Mandatory or optional arguments to long options are also mandatory or optional
for any corresponding short options.

Report bugs to https://github.com/mill1000/raspdif/issues.

Manual Usage

Monitor a FIFO

raspdif can monitor a FIFO and transmit samples written to it. Silence is output if there is no data in the FIFO.

mkfifo /tmp/spdif_fifo
sudo raspdif --input /tmp/spdif_fifo

Now provide PCM data to to the FIFO in some matter.

Examples

Configure gmrender-resurrect to output to the FIFO.

gmediarender --gstout-audiopipe 'audioresample ! audio/x-raw, rate=44100,format=S16LE ! filesink location=/tmp/spdif_fifo'

or construct a gstreamer pipeline manually that outputs to the FIFO.

gst-launch-1.0 uridecodebin uri="file://some_audio_file.flac" ! audioconvert ! audioresample ! audio/x-raw, rate=441
00,format=S16LE ! filesink location=/tmp/spdif_fifo

FFMPEG can also write directly to the FIFO.
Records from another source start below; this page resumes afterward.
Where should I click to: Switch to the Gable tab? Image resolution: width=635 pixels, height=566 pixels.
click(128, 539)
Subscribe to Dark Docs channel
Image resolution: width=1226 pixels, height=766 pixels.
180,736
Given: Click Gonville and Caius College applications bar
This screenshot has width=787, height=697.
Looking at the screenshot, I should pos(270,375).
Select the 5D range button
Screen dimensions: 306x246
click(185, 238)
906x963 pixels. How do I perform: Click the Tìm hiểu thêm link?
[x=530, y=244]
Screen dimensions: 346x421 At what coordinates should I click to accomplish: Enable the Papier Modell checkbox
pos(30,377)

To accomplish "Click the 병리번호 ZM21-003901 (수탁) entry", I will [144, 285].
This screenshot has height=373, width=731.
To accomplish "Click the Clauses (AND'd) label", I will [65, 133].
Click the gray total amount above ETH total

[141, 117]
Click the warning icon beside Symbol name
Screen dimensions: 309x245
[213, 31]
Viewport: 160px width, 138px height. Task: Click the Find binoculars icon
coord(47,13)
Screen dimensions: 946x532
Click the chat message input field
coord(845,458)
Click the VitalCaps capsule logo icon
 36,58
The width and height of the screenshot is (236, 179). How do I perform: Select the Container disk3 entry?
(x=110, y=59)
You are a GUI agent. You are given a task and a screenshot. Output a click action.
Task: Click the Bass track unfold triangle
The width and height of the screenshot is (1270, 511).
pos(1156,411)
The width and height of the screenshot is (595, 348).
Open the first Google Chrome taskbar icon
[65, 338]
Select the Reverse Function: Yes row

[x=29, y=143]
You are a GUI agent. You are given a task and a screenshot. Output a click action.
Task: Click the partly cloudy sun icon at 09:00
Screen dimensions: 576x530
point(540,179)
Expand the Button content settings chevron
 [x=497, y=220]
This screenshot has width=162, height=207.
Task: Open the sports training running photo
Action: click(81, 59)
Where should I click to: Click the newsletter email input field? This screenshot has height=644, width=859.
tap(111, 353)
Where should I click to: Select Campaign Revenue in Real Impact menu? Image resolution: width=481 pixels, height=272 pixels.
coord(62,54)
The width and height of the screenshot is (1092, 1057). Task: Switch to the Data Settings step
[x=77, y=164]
ffmpeg -i some_audio_file.flac -f s16le -acodec pcm_s16le -ar 44100 /tmp/spdif_fifo

Play a file directly

raspdif can play a file directly. Files must be raw PCM in S16LE or S24LE format.

sudo raspdif --input ~/some_pcm_file.pcm

Pipe data via stdin

ffmpeg -i some_audio_file.flac -f s16le -acodec pcm_s16le -ar 44100 - | sudo raspdif

Set the sample rate

raspdif defaults to a sample rate of 44.1 kHz. Alternate sample rates can be specified on the command line with the --rate option. Rates up to 192 kHz have been tested successfully.

Set the sample format

raspdif supports 16 or 24 bit PCM samples. Use the --format option to select between s16le and s24le.

Signal Levels

S/PDIF specification calls for .5 V Vpp when 75 Ohm is connected across the output. To achieve these level from the Raspberry Pi's nominal 3.3 V signaling a simple resistive divider can be build with a 390 Ohm resister is series with the output.

Resistive Divider

However, my DAC and receiver have not had an issue receiving the full 3.3 V signal. Use at your own risk.

Alternate GPIO

raspdif can be reconfigured to output on GPIO31 instead of the default GPIO21. For Rev 2 boards, GPIO31 is located on the P5 header.

To reconfigure for GPIO31 the following changes need to be made.

  gpio_configuration_t gpioConfig;
  gpioConfig.eventDetect = gpio_event_detect_none;
-  gpioConfig.function = gpio_function_af0;
+  gpioConfig.function = gpio_function_af2;
  gpioConfig.pull = gpio_pull_no_change;
-  gpioConfigureMask(1 << 21 , &gpioConfig);
+  gpioConfigureMask(1 << 31 , &gpioConfig);

Thanks to @marcoalexcampos0 for digging into this and testing.

TOSLINK Optical Output

Thanks to @tlalexander.

I have discovered that if you hook up a red LED and a resistor (I used about 600 ohms) to the output pin and ground, this works for optical audio output.